▶ _ASSIGNMENT_
Return all of the material, keeping each line exactly as it is.

▶ _RECORD SET_
● ● ● ●
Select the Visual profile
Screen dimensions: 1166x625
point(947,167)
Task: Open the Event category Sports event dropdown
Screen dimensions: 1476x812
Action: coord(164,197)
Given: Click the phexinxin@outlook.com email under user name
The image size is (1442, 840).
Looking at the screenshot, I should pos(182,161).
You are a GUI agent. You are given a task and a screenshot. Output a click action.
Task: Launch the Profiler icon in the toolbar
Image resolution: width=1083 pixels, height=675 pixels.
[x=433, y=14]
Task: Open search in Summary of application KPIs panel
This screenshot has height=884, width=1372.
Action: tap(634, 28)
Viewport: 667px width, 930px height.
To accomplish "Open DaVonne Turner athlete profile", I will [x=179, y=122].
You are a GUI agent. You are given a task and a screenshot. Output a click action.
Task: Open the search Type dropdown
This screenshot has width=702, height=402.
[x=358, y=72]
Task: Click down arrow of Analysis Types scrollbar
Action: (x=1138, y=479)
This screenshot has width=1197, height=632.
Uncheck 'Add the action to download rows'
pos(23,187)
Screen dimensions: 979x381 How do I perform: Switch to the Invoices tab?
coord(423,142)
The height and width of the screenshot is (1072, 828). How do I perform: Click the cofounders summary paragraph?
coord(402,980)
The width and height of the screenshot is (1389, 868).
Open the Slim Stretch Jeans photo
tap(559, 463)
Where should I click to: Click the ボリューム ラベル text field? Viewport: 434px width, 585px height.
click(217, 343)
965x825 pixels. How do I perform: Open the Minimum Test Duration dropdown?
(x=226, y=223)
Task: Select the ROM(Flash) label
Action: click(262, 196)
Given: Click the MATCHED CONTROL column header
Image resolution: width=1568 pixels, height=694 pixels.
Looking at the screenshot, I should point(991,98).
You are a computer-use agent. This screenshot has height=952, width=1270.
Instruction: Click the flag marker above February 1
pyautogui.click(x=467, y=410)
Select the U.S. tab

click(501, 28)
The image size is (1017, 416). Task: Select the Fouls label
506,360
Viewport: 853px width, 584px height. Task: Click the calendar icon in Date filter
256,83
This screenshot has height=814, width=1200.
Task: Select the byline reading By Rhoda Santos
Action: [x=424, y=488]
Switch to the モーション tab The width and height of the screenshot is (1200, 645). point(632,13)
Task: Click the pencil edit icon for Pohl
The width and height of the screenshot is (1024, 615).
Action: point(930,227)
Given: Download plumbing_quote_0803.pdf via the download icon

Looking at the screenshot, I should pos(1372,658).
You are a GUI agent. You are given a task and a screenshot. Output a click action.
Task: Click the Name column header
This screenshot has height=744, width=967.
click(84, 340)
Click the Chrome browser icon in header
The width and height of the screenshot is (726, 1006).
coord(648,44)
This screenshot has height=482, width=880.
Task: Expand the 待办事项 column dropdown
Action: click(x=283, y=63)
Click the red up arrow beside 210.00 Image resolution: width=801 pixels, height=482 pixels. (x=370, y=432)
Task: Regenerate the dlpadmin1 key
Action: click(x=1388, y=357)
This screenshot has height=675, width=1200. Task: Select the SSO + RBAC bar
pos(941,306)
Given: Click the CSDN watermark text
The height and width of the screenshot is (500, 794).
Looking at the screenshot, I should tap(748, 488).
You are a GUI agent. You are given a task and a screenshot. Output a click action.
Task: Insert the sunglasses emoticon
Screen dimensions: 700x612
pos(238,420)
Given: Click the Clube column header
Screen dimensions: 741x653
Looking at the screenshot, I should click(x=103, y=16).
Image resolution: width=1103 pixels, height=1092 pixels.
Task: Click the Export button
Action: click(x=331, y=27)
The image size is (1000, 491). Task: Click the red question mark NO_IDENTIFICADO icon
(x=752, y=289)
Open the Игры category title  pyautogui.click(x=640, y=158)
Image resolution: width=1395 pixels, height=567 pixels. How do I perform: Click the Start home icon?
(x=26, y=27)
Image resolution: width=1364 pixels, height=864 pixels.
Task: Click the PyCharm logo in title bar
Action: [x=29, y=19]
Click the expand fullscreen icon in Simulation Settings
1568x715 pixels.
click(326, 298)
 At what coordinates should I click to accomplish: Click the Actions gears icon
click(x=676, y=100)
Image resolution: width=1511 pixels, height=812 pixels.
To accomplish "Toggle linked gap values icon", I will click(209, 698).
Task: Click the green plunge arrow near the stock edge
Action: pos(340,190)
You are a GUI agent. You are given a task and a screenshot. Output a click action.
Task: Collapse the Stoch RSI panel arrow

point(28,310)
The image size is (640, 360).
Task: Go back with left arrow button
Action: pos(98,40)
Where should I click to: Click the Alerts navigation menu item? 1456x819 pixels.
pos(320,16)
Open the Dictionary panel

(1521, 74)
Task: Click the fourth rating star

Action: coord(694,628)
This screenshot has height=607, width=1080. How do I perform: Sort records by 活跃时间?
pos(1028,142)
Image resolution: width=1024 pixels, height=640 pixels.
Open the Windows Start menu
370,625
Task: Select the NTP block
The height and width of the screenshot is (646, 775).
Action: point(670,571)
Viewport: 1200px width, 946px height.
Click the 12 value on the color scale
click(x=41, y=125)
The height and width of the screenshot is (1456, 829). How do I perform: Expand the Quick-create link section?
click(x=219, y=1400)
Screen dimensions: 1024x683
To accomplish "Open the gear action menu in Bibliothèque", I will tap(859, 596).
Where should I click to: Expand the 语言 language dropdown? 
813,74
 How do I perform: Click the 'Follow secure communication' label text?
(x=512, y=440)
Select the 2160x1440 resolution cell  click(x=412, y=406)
● ● ● ●
▶ _REPLY TO THE EXERCISE_
Select the Visual profile
Screen dimensions: 1166x625
point(947,167)
Task: Open the Event category Sports event dropdown
Screen dimensions: 1476x812
Action: coord(164,197)
Given: Click the phexinxin@outlook.com email under user name
The image size is (1442, 840).
Looking at the screenshot, I should pos(182,161).
You are a GUI agent. You are given a task and a screenshot. Output a click action.
Task: Launch the Profiler icon in the toolbar
Image resolution: width=1083 pixels, height=675 pixels.
[x=433, y=14]
Task: Open search in Summary of application KPIs panel
This screenshot has height=884, width=1372.
Action: tap(634, 28)
Viewport: 667px width, 930px height.
To accomplish "Open DaVonne Turner athlete profile", I will [x=179, y=122].
You are a GUI agent. You are given a task and a screenshot. Output a click action.
Task: Open the search Type dropdown
This screenshot has width=702, height=402.
[x=358, y=72]
Task: Click down arrow of Analysis Types scrollbar
Action: (x=1138, y=479)
This screenshot has width=1197, height=632.
Uncheck 'Add the action to download rows'
pos(23,187)
Screen dimensions: 979x381 How do I perform: Switch to the Invoices tab?
coord(423,142)
The height and width of the screenshot is (1072, 828). How do I perform: Click the cofounders summary paragraph?
coord(402,980)
The width and height of the screenshot is (1389, 868).
Open the Slim Stretch Jeans photo
tap(559, 463)
Where should I click to: Click the ボリューム ラベル text field? Viewport: 434px width, 585px height.
click(217, 343)
965x825 pixels. How do I perform: Open the Minimum Test Duration dropdown?
(x=226, y=223)
Task: Select the ROM(Flash) label
Action: click(262, 196)
Given: Click the MATCHED CONTROL column header
Image resolution: width=1568 pixels, height=694 pixels.
Looking at the screenshot, I should point(991,98).
You are a computer-use agent. This screenshot has height=952, width=1270.
Instruction: Click the flag marker above February 1
pyautogui.click(x=467, y=410)
Select the U.S. tab

click(501, 28)
The image size is (1017, 416). Task: Select the Fouls label
506,360
Viewport: 853px width, 584px height. Task: Click the calendar icon in Date filter
256,83
This screenshot has height=814, width=1200.
Task: Select the byline reading By Rhoda Santos
Action: [x=424, y=488]
Switch to the モーション tab The width and height of the screenshot is (1200, 645). point(632,13)
Task: Click the pencil edit icon for Pohl
The width and height of the screenshot is (1024, 615).
Action: point(930,227)
Given: Download plumbing_quote_0803.pdf via the download icon

Looking at the screenshot, I should pos(1372,658).
You are a GUI agent. You are given a task and a screenshot. Output a click action.
Task: Click the Name column header
This screenshot has height=744, width=967.
click(84, 340)
Click the Chrome browser icon in header
The width and height of the screenshot is (726, 1006).
coord(648,44)
This screenshot has height=482, width=880.
Task: Expand the 待办事项 column dropdown
Action: click(x=283, y=63)
Click the red up arrow beside 210.00 Image resolution: width=801 pixels, height=482 pixels. (x=370, y=432)
Task: Regenerate the dlpadmin1 key
Action: click(x=1388, y=357)
This screenshot has height=675, width=1200. Task: Select the SSO + RBAC bar
pos(941,306)
Given: Click the CSDN watermark text
The height and width of the screenshot is (500, 794).
Looking at the screenshot, I should tap(748, 488).
You are a GUI agent. You are given a task and a screenshot. Output a click action.
Task: Insert the sunglasses emoticon
Screen dimensions: 700x612
pos(238,420)
Given: Click the Clube column header
Screen dimensions: 741x653
Looking at the screenshot, I should click(x=103, y=16).
Image resolution: width=1103 pixels, height=1092 pixels.
Task: Click the Export button
Action: click(x=331, y=27)
The image size is (1000, 491). Task: Click the red question mark NO_IDENTIFICADO icon
(x=752, y=289)
Open the Игры category title  pyautogui.click(x=640, y=158)
Image resolution: width=1395 pixels, height=567 pixels. How do I perform: Click the Start home icon?
(x=26, y=27)
Image resolution: width=1364 pixels, height=864 pixels.
Task: Click the PyCharm logo in title bar
Action: [x=29, y=19]
Click the expand fullscreen icon in Simulation Settings
1568x715 pixels.
click(326, 298)
 At what coordinates should I click to accomplish: Click the Actions gears icon
click(x=676, y=100)
Image resolution: width=1511 pixels, height=812 pixels.
To accomplish "Toggle linked gap values icon", I will click(209, 698).
Task: Click the green plunge arrow near the stock edge
Action: pos(340,190)
You are a GUI agent. You are given a task and a screenshot. Output a click action.
Task: Collapse the Stoch RSI panel arrow

point(28,310)
The image size is (640, 360).
Task: Go back with left arrow button
Action: pos(98,40)
Where should I click to: Click the Alerts navigation menu item? 1456x819 pixels.
pos(320,16)
Open the Dictionary panel

(1521, 74)
Task: Click the fourth rating star

Action: coord(694,628)
This screenshot has height=607, width=1080. How do I perform: Sort records by 活跃时间?
pos(1028,142)
Image resolution: width=1024 pixels, height=640 pixels.
Open the Windows Start menu
370,625
Task: Select the NTP block
The height and width of the screenshot is (646, 775).
Action: point(670,571)
Viewport: 1200px width, 946px height.
Click the 12 value on the color scale
click(x=41, y=125)
The height and width of the screenshot is (1456, 829). How do I perform: Expand the Quick-create link section?
click(x=219, y=1400)
Screen dimensions: 1024x683
To accomplish "Open the gear action menu in Bibliothèque", I will tap(859, 596).
Where should I click to: Expand the 语言 language dropdown? 
813,74
 How do I perform: Click the 'Follow secure communication' label text?
(x=512, y=440)
Select the 2160x1440 resolution cell  click(x=412, y=406)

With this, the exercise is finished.